Kidney fibrosis is a prominent pathological feature of hypertensive kidney diseases (HKD). Recent studies have highlighted the role of ubiquitinating/deubiquitinating protein modification in kidney pathophysiology. Ovarian tumor Domain-Containing Protein 6A (OTUD6A) is a deubiquitinating Enzyme involved in tumor progression. However, its role in kidney pathophysiology remains elusive. We aimed to investigate the role and underlying mechanism of OTUD6A during kidney fibrosis in HKD. The results revealed higher OTUD6A expression in kidney tissues of nephropathy patients and mice with chronic Ang II administration than that from the control ones.
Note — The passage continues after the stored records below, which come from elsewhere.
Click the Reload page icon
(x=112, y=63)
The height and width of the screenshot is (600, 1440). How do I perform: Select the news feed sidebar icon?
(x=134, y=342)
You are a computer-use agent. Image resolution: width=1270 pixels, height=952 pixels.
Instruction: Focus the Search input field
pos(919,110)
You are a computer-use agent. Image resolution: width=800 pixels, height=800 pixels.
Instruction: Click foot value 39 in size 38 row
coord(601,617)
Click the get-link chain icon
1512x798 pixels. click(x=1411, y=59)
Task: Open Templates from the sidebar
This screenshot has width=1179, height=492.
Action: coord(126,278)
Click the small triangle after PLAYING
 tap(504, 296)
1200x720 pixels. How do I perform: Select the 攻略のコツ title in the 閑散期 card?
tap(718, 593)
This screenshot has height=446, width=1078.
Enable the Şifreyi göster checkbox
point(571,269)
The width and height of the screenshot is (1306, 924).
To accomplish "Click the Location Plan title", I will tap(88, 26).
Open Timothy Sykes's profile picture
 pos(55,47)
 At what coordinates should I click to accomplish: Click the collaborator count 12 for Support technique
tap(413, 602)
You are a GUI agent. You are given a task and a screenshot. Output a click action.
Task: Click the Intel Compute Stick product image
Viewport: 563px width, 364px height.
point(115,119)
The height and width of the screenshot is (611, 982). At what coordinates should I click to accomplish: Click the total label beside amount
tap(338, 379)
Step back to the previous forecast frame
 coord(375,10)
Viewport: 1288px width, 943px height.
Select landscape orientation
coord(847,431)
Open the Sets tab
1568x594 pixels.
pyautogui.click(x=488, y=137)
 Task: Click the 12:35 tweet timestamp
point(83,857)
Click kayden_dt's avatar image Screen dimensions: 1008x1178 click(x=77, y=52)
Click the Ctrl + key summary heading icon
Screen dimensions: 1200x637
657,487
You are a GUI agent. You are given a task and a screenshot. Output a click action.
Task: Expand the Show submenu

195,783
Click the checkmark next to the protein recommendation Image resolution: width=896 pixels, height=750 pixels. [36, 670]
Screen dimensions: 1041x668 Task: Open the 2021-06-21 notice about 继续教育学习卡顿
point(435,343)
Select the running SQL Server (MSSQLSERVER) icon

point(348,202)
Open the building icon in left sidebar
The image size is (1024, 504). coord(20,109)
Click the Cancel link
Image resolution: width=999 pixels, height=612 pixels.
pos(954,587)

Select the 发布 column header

OTUD6A was mainly located in tubular epithelial cells. Moreover, OTUD6A deficiency significantly protected mice against Ang II-induced kidney dysfunction and fibrosis. Also, knocking OTUD6A down suppressed Ang II-induced fibrosis in cultured tubular epithelial cells, while overexpression of OTUD6A enhanced fibrogenic responses. Mechanistically, OTUD6A bounded to STAT3 and removed K63 linked- ubiquitin chains to promote STAT3 phosphorylation at tyrosine705 position and nuclear translocation, which then induced pro-fibrotic gene transcription in epithelial cells. These studies identified STAT3 as a direct substrate of OTUD6A and highlighted the pivotal role of OTUD6A in Ang II-induced kidney injury, indicating OTUD6A as a potential therapeutic target for HKD.

OTUD6A; STAT3; deubiquitinase; hypertensive kidney diseases; tubular epithelial cells.